Lincoln Rhyme no solía considerar muy útiles las descripciones poco precisas, pero tenía que reconocer que la situación podía, en efecto, calificarse de «jodida».
Y también de estimulante.
—¿Por qué dices que el procedimiento es el mismo? —preguntó.
—En ambos casos, el asesino dejó una tarjeta de visita en el lugar de los hechos. Un reloj.
—¿De los que hacen tictac?
—Exacto. Uno estaba en el muelle, junto al charco de sangre. El otro, junto a la cabeza de la víctima. Es como si hubiera querido que las víctimas los vieran. Y los oyeran, supongo.
—Descríbemelos. Los relojes.
—Parecían antiguos. Es lo único que sé.
—¿No eran bombas?
Hoy en día (en la época del después), cualquier cosa que hiciera tictac se consideraba susceptible de explosionar.

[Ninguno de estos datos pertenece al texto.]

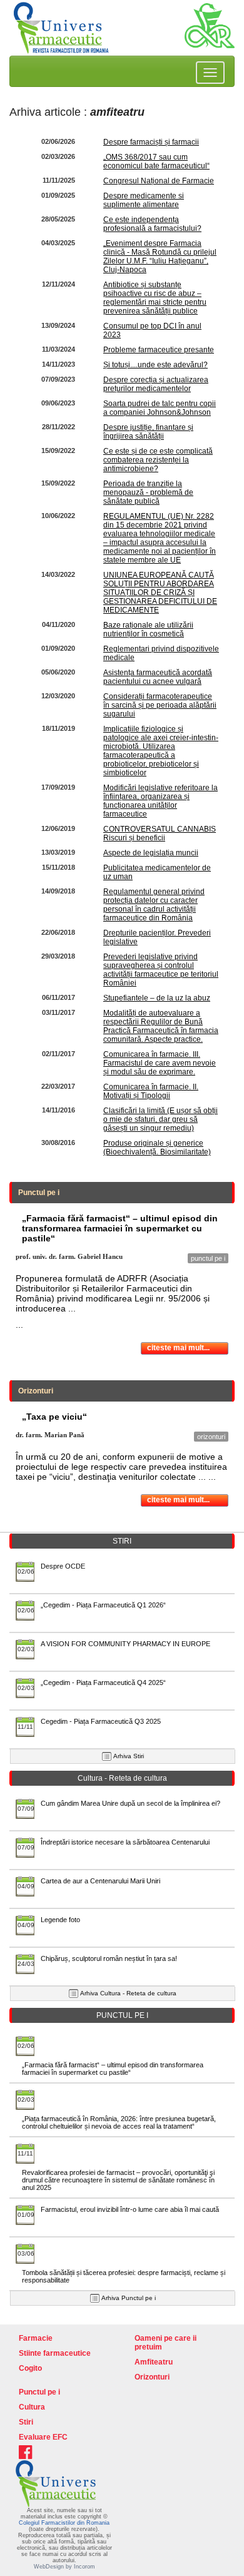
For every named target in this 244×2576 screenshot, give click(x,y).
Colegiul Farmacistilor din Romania (64, 2523)
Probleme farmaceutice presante (158, 349)
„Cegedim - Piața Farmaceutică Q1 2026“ (103, 1605)
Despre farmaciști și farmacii (151, 142)
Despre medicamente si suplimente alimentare (143, 200)
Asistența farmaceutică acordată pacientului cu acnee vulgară (157, 677)
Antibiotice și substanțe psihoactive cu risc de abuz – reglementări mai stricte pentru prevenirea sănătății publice (154, 297)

—Qué va. No van a estallar. Pero de todos modos los han mandado a Rodman’s Neck para que comprueben si contienen agentes químicos o biológicos. Al parecer son los dos de la misma marca. Uno de los agentes me ha dicho que daban miedo. Tienen grabada una luna. Ah, y por si acaso éramos un poco duros de mollera, el asesino ha dejado una nota debajo de los relojes. Impresa, no de su puño y letra.
—¿Y decía…?
Sellitto, que no se fiaba de su memoria, echó un vistazo a su libreta. Rhyme apreciaba aquel rasgo suyo. El detective no era una persona brillante, pero sí tenaz, y todo lo hacía despacio y con esmero.
—«La Luna Fría —leyó— llena está en el cielo. Sobre el cadáver de la tierra, su brillo marca la hora de morir, el fin del viaje que se inició al nacer». —Miró a Rhyme—. Firmado, «el Relojero».

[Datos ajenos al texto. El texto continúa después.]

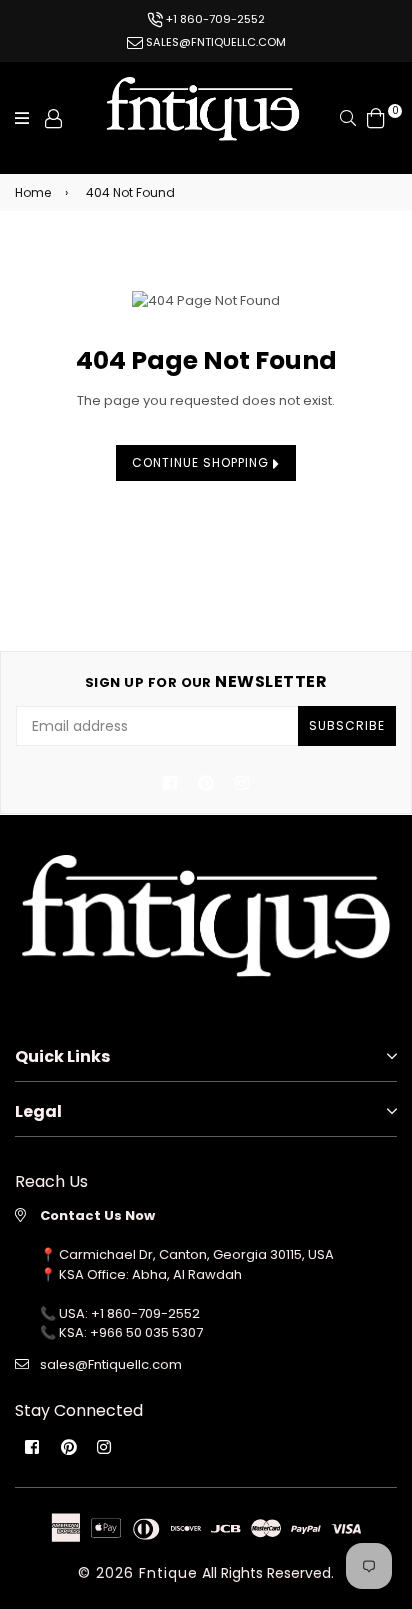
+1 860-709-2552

—Tenemos dos víctimas y un motivo lunar. —A menudo, las referencias astronómicas significaban que el asesino pensaba actuar repetidas veces—. Tiene previsto matar otra vez.
—¿Y por qué crees que estoy aquí, Linc?
Rhyme miró el arranque de su carta al Times. Luego cerró el procesador de texto. Su ensayo acerca del antes y el después tendría que esperar.